Czy w jakiś specjalny sposób konserwujecie swoje noże/scyzoryki/mooltitoole?
Czym ostrzycie? Z tym mam największy problem. Zestawy do ostrzenia z netu są drogie i nie wiem jak ostrzyć dobrze, ale bez zbędnych dużych wydatków za supe hiper zestawy do ostrzenia.
@GeraltRedhammer: ja to w sumie nie konserwuję ich w żaden sposób, ale jeżeli chcesz sobie wygodnie ostrzyć, to polecam ostrzałki diamentowe, np taką: http://allegro.pl/f38-ostrzalka-do-nozy-diamentowa-noz-oselka-i3934354094.html w domu używałem dokładnie tego modelu i naprawdę szybko i wygodnie się tym ostrzyło. Niestety nie wiem jak szybko się to może zepsuć.
@GeraltRedhammer: ja ostrzę na drobnym kamieniu, a potem na pasku skórzanym... Nie konserwuję... Jedynie katanę smaruję olejem lnianym...
@GeraltRedhammer: mój wój zajmuje się wytwarzaniem noży (jest jednym z najbardziej rozpoznawalnych knifemakerów w Polsce) i uważa, że nawet diamentowa osełka z Lidla daje radę. Dużo zależy od samego noża, czy trzyma ostrość. Najgorsza dla noża jest jednak wilgoć.

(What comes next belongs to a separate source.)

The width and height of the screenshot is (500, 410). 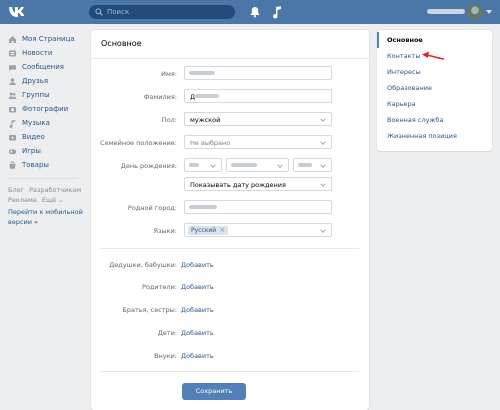 I want to click on hometown-label: Родной город:, so click(x=152, y=208). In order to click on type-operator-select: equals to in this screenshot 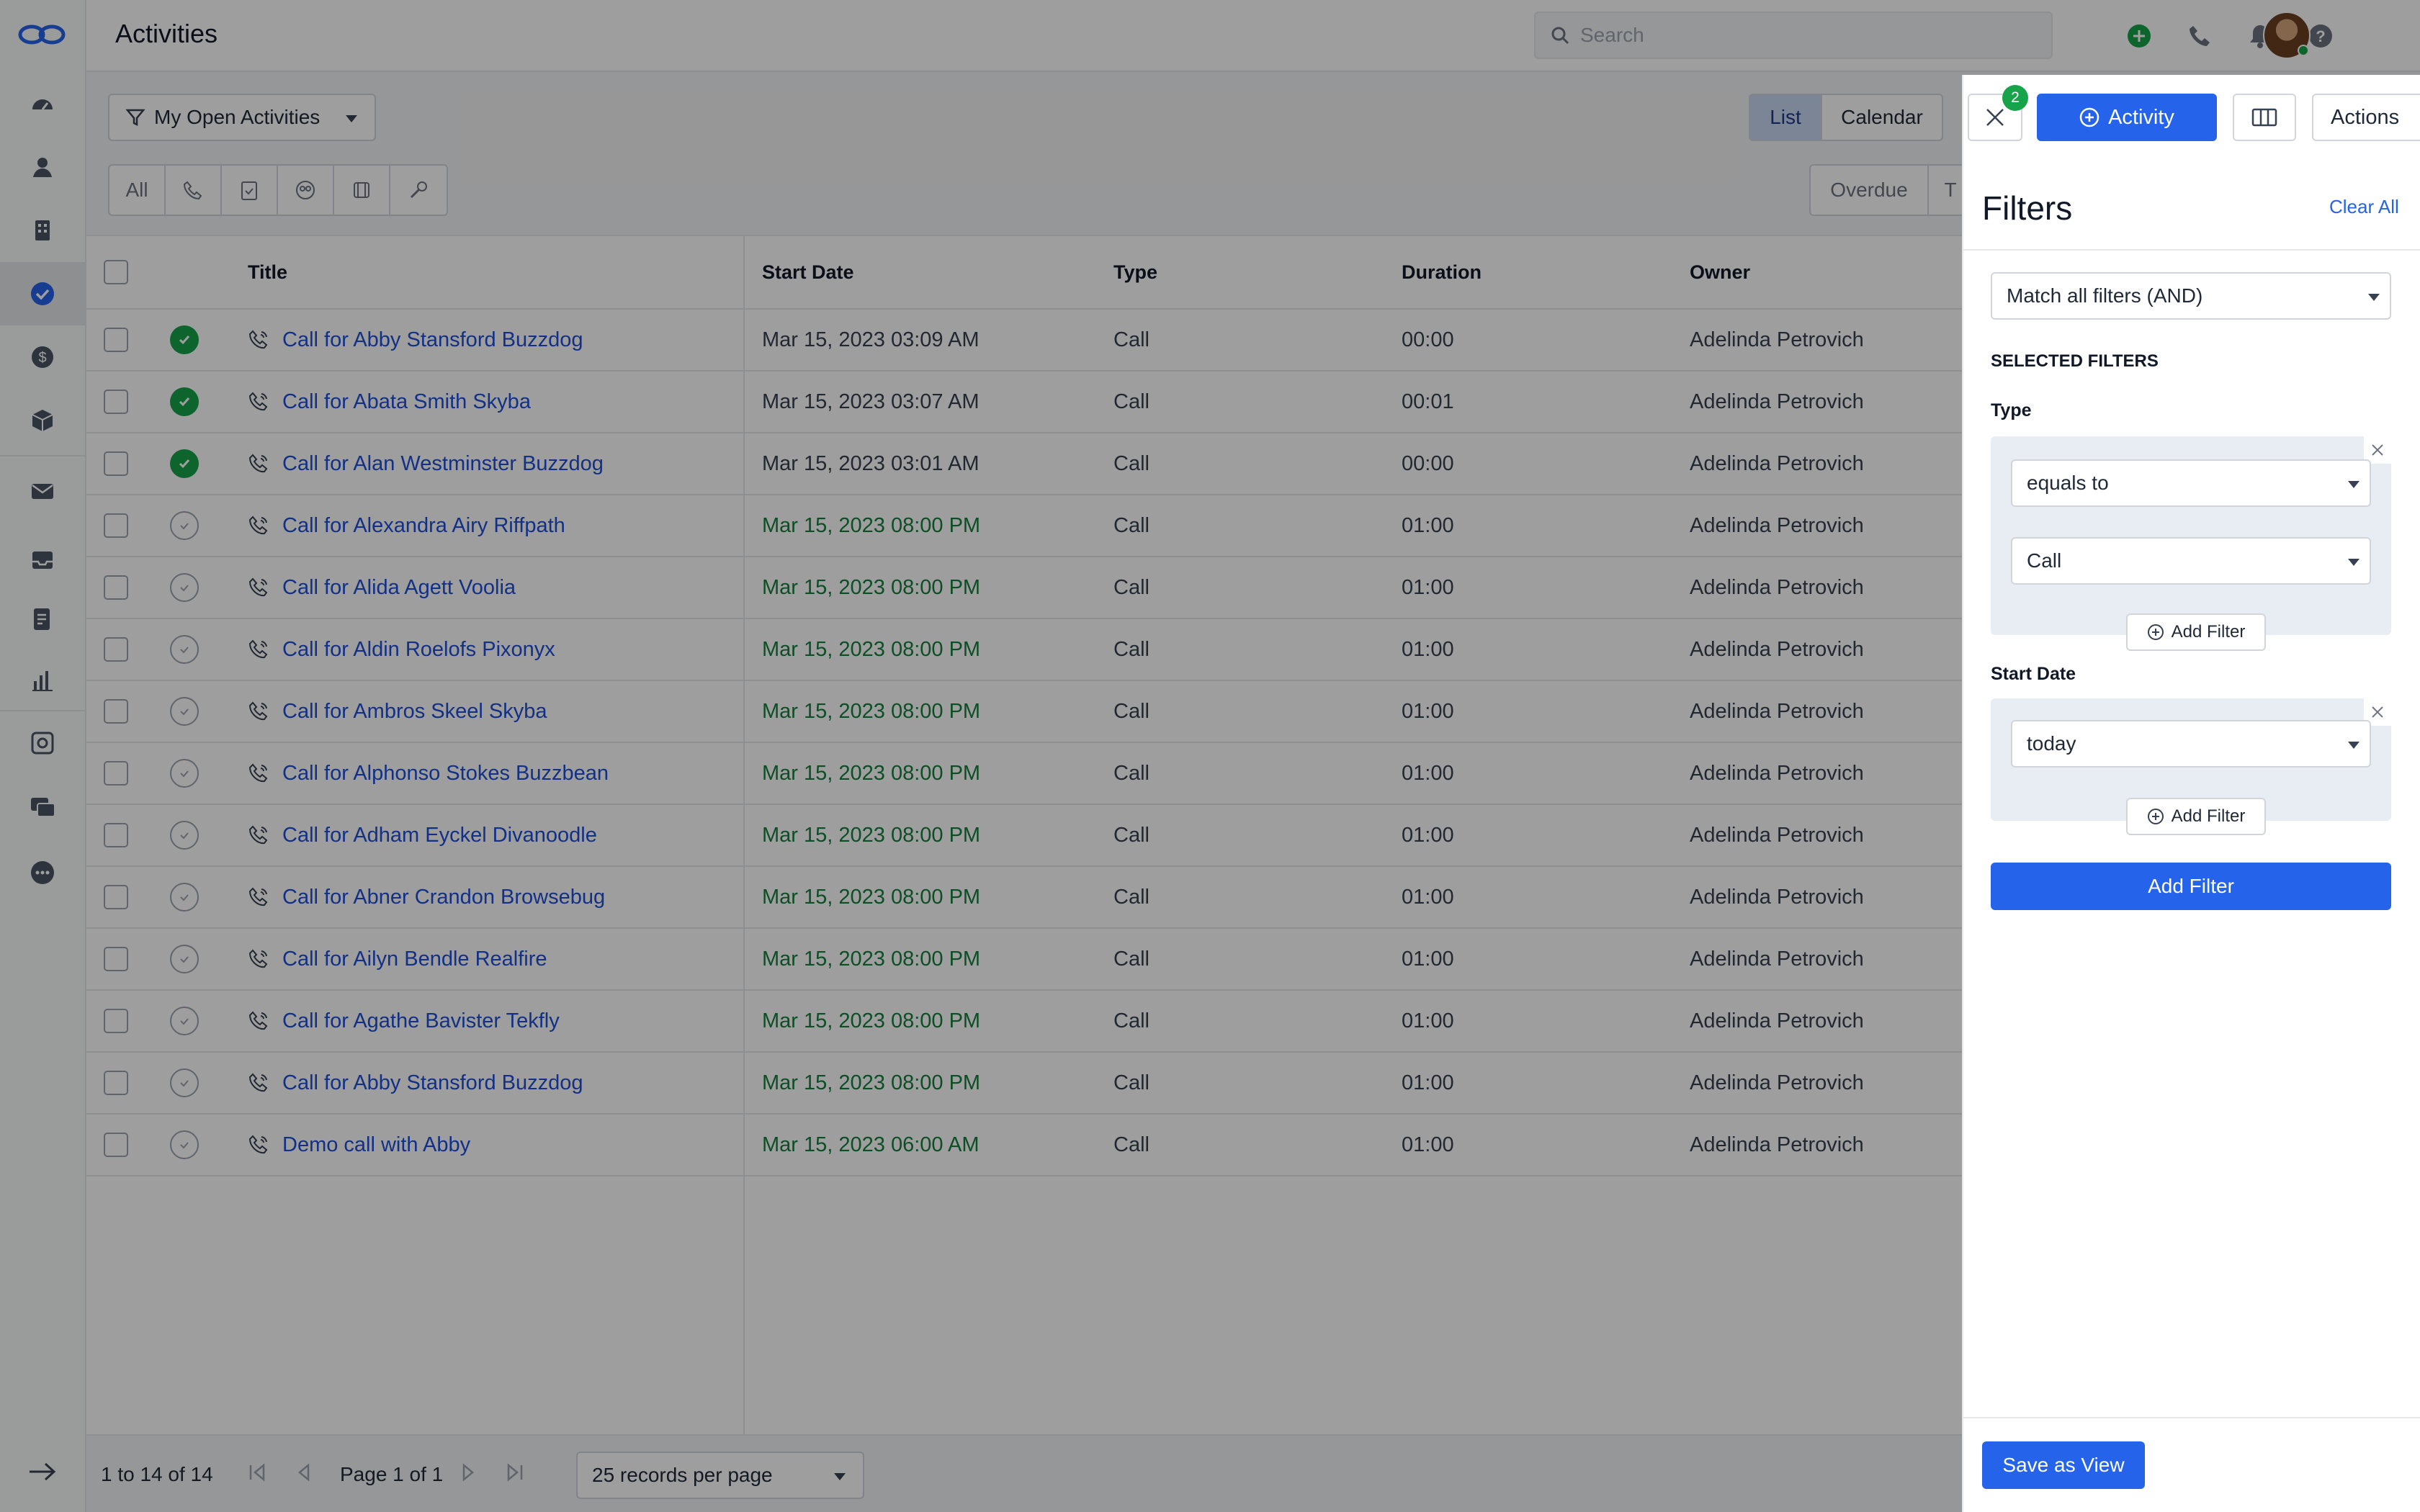, I will do `click(2191, 483)`.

@bleki: To twój wój jest genialnym źródłem informacji. Kiedyś fajnie by było jakbyś go popytał o to
- Jak wybrać nóż?
- Jaka stal jest dobra? Czy kupując markowe ostrze (np. Vctorinox, Lhetherman) jest ono zrobione z dobrej stali? Jaka jest cena porządnego ostrza.
- Dla mnie najciekawsze, bo ciekawostka. Ogólnie panuje przekonanie, że tajemnica stali damasceńskiej zaginęła. Można jednak znaleźć wypowiedzi specjalistów, że chodziło o rudę, a własciwie około 1% domieszkę molbdenu, lub innego metalu o gęstości większej od żelaza. Czy intersował się tym tematem?